>> begin PROVIDED DATA

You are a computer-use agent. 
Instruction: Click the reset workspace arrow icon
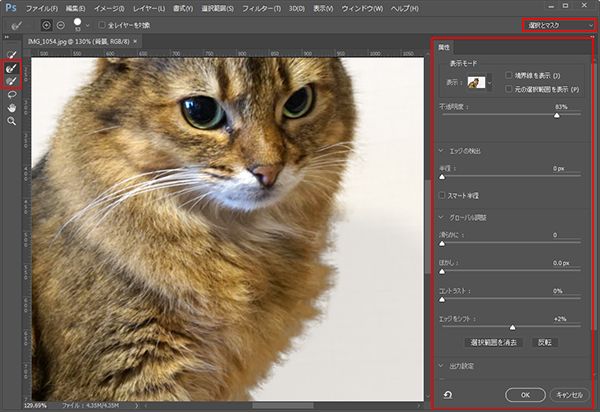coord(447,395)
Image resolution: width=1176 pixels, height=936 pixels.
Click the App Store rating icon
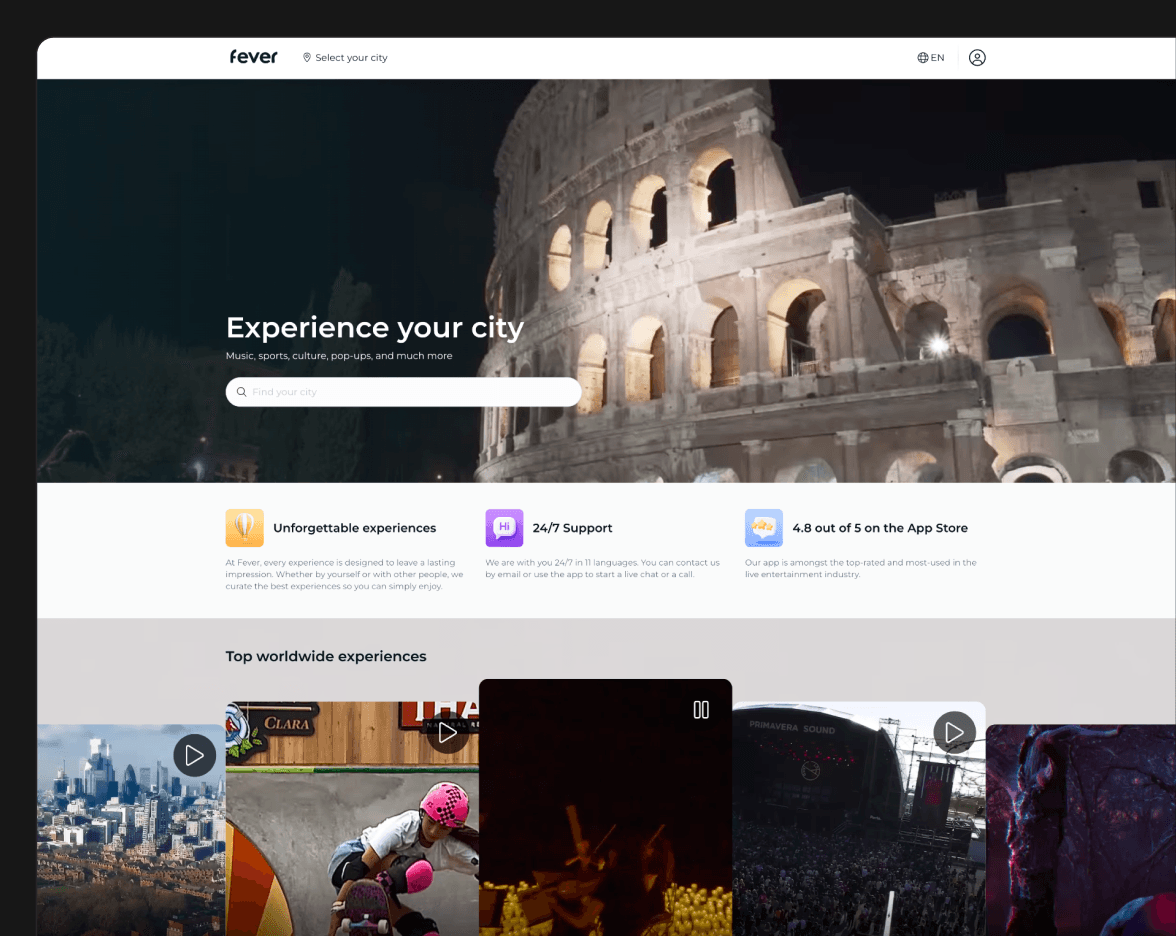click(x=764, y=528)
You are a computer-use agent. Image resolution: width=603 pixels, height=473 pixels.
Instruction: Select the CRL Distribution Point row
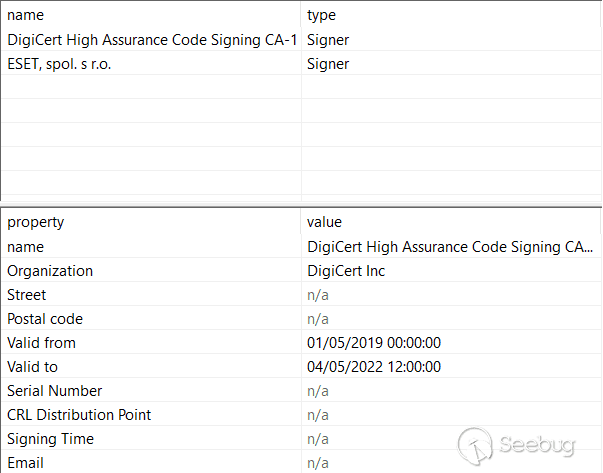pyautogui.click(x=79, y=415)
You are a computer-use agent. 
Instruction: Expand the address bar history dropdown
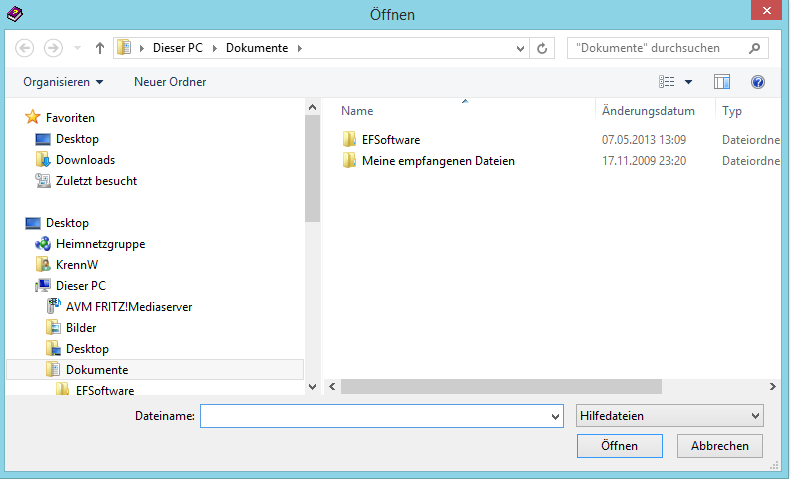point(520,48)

>> end PROVIDED DATA

*TASK DETAILS*
Format the lines above as a Markdown table with two columns, Number and Line, giving each row its number and omitting blank lines. Leave the pictures out of the table.

*EXPECTED OUTPUT*
| Number | Line |
|---|---|
| 1 | You are a computer-use agent.  |
| 2 | Instruction: Click the reset workspace arrow icon |
| 3 | coord(447,395) |
| 4 | Image resolution: width=1176 pixels, height=936 pixels. |
| 5 | Click the App Store rating icon |
| 6 | click(x=764, y=528) |
| 7 | You are a computer-use agent. Image resolution: width=603 pixels, height=473 pixels. |
| 8 | Instruction: Select the CRL Distribution Point row |
| 9 | pyautogui.click(x=79, y=415) |
| 10 | You are a computer-use agent.  |
| 11 | Instruction: Expand the address bar history dropdown |
| 12 | point(520,48) |